Vesayet sisteminin yayın organları kamuoyu oluşturmak için, ‘güvenilir kaynaklardan alınan bilgiye göre’ diye başlayan haberler yayınlarlardı.
Bizim diyebileceğimiz bir gazete de maalesef atama arifesinde Mehmet Görmez hoca hakkında ne olduğu belli olmayan bir karalama haberi yayınladı. Başkanlığa atanmasını güya engelleyecekti.
O zaman başbakan olan Erdoğan bu habere itibar etmedi ve güvendiği Görmez’i Diyanet İşleri Başkanlığı’na atadı.
AK Parti hükümetlerinin en isabetli atamalarından biriydi Görmez’in DİB’e atanması.
***
Son zamanlarda DİB’i ve doğrudan başkanı hedef alan haberler ve yorumlar okumaya başladık.

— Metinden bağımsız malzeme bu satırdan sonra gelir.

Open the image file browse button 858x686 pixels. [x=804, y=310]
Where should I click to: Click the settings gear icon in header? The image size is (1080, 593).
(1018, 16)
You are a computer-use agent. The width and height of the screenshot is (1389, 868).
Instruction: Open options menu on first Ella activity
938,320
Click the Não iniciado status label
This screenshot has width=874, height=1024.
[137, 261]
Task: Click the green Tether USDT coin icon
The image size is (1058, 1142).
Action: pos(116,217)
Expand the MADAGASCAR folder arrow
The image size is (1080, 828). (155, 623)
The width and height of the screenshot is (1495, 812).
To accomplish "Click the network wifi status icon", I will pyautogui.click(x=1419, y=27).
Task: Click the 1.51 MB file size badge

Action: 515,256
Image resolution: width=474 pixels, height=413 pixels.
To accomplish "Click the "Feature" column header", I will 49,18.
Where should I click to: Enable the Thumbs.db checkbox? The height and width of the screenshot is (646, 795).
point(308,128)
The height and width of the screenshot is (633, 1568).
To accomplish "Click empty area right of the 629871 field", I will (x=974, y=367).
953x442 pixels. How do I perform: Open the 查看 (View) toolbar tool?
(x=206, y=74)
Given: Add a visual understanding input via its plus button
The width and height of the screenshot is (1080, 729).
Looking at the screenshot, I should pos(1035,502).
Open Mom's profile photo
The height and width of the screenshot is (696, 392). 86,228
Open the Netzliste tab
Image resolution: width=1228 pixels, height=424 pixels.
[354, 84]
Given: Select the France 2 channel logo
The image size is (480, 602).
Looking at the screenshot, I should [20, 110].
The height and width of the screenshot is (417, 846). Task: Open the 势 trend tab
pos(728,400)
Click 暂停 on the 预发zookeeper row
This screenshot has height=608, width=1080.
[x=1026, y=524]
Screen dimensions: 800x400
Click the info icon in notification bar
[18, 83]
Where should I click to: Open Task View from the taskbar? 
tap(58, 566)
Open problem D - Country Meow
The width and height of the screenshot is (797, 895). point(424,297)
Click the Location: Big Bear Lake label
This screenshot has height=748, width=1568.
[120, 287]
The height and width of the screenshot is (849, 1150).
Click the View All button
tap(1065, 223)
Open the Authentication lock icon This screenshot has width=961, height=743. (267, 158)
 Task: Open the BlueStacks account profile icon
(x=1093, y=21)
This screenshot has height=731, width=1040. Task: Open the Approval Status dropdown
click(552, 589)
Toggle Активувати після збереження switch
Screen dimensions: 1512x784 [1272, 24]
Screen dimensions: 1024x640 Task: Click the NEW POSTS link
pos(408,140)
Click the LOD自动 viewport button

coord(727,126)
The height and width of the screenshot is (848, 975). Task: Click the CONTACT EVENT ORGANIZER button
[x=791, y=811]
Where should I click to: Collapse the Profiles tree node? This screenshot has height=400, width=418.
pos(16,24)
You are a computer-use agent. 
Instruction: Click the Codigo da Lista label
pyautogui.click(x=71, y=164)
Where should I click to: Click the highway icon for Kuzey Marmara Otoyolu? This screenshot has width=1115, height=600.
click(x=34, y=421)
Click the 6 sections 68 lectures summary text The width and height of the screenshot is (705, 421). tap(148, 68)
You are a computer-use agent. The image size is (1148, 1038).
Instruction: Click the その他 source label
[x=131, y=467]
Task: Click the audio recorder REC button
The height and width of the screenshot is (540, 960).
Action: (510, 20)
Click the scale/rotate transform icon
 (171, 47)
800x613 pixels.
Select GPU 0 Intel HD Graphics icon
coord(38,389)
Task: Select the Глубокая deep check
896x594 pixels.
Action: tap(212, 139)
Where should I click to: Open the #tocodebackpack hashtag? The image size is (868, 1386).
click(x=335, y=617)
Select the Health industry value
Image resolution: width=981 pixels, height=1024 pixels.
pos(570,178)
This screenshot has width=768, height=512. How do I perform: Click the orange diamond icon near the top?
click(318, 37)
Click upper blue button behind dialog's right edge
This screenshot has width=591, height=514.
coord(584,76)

Çirkin bir kampanya başladı. Bu kampanyayı yaptıranların asıl en büyük kötülüğü Erdoğan’a yaptıklarını baştan belirteyim.
Önce Kutlu Doğum Haftası üzerinden DİB hedefe kondu. Bu haftanın FETÖ ürünü olduğu ve hicri takvime göre ayarlanması gerektiği yazıldı çizildi.
Hafta ile ilgili değerlendirmeler yapılmasının bence hiçbir mahzuru yok.
Ama Mevlid-i Nebevi’ye alternatif olmadığı, mevlid ile ulaşılamayan birçok alana bu vesileyle nebevi mesajın iletildiğini söyleyen başkanın hedefe konması bence doğru değildir.
En son da sıhhat derecesi nedir bilinmeyen bir kitap takdimi yazısı sebebiyle kripto FETÖ’cü ilan edildiğine şahit olduk.
***
Mehmet Görmez her şeyden önce saygın bir ilim adamıdır. Birileri onu sevmeyebilir, kimi fikirlerini de beğenmeyebilir. Karşı fikre de saygı göstermek gerekir.
Ama onu FETÖ’cü gibi göstermek ne gerçeğe ne de ahlaki değerlere sığar.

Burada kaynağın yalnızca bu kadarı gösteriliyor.